А что, если бы у Шивы-Мэриона головы так и остались сросшимися или – представить только – из одного туловища росли бы две головы? Готов был бы я – готовы бы мы были – шагать по жизни в таком виде? Или все-таки обратились бы к докторам, чтобы нас попробовали разделить?
Но выбирать нам не пришлось. Нас разделили, разрезали соединяющий нас стебелек. Как знать, может быть, неординарный – даже эксцентричный – характер Шивы, равно как мое беспокойство, вечные поиски недостающего звена, зародились именно в то мгновение? Ведь в конечном счете мы все равно единое целое, нравится это нам или нет.

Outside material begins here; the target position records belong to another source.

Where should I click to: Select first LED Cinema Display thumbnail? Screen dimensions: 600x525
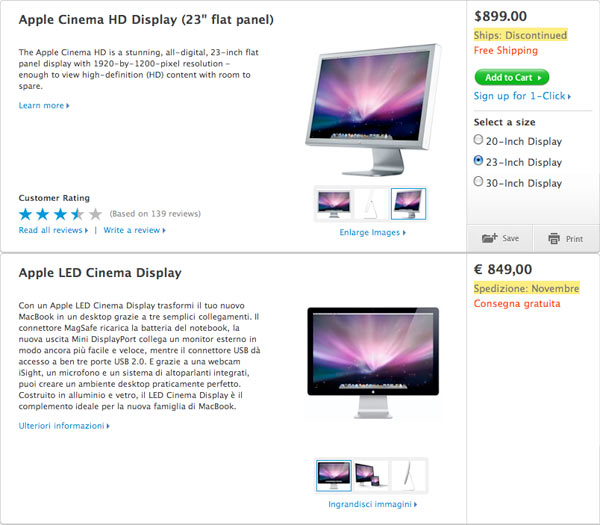333,474
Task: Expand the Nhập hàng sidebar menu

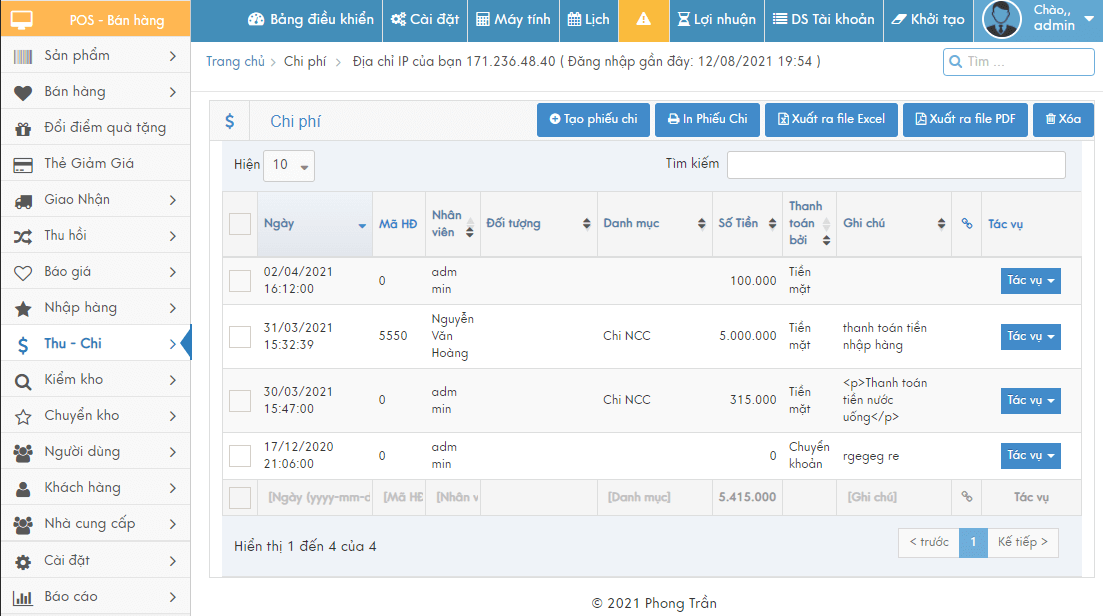Action: pos(95,308)
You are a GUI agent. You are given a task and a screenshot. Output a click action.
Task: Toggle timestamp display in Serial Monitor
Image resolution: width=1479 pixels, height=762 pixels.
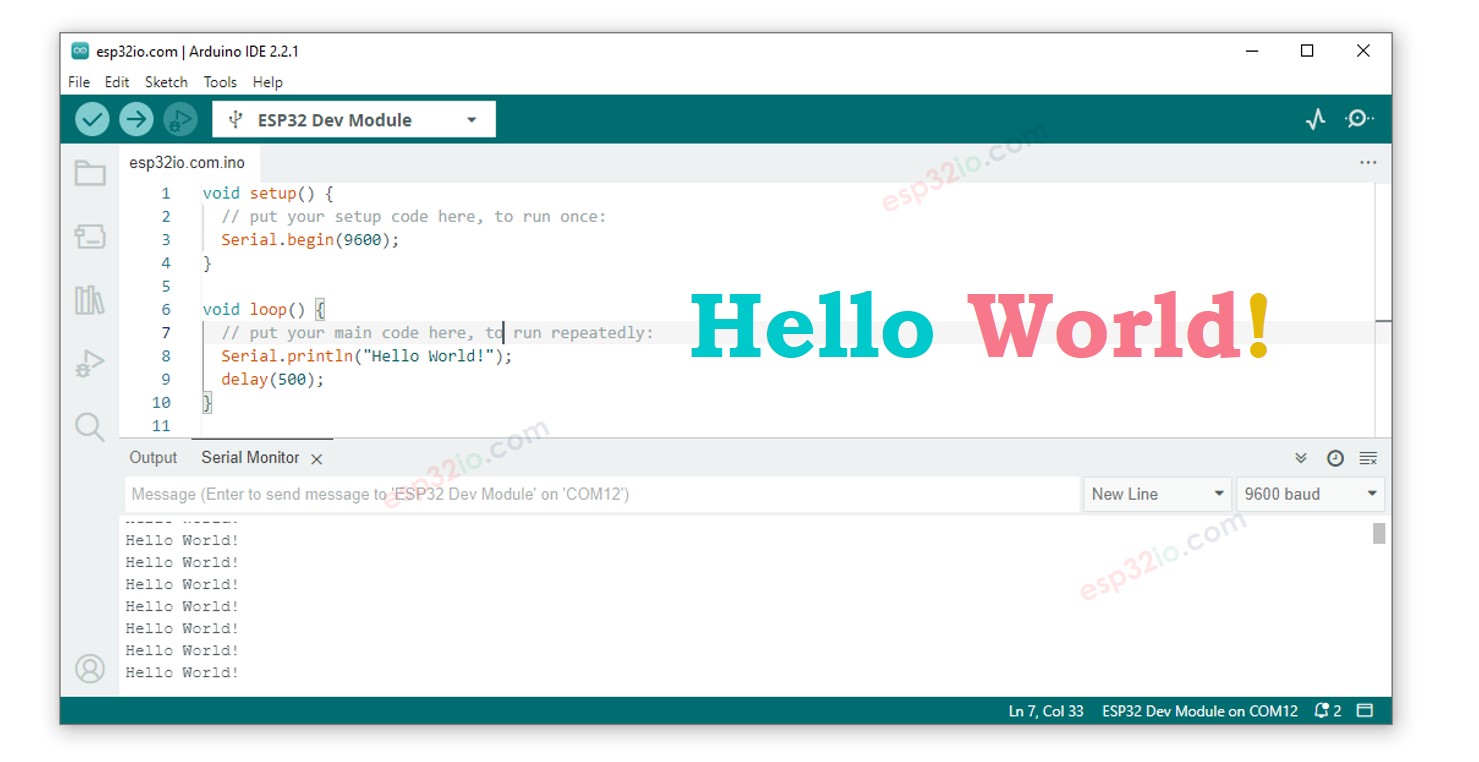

Я вскочил и выбежал из автоклавной, даже не попрощавшись. Разве сестра Мэри поможет мне, если я столько от нее утаил?
Я не заслужил ее заступничества.
Так что через час меня постигло настоящее потрясение.
Оно явилось в виде тайной записки на рецептурном бланке. Ее передал Гебре привратник русского госпиталя, которому ее вручил русский доктор, взявший с него слово не называть имен. С одной стороны доктор нацарапал: У Гхоша все хорошо. Он вне опасности. С другой стороны листка сам Гхош написал: Ребята, НАТЯНИТЕ РЕШИМОСТЬ НА КОЛКИ! Спасибо Алмаз, не надо больше приходить по ночам. Мое почтение матушке. Надеюсь, годовой контракт будет возобновлен.
Я помчался обратно в автоклавную, встал перед партой словно кающийся грешник и поблагодарил сестру Мэри Джозеф Прейз. Я рассказал ей все, ничего не скрыл, попросил прощения – и дальнейшей помощи в деле освобождения Гхоша.
Увидев Алмаз, я восхитился силой ее духа и решимостью, с какой она отбывала ночные бдения у тюрьмы. А вот всякое уважение к императору я потерял. Даже Алмаз, стойкая монархистка, поколебалась в своей вере.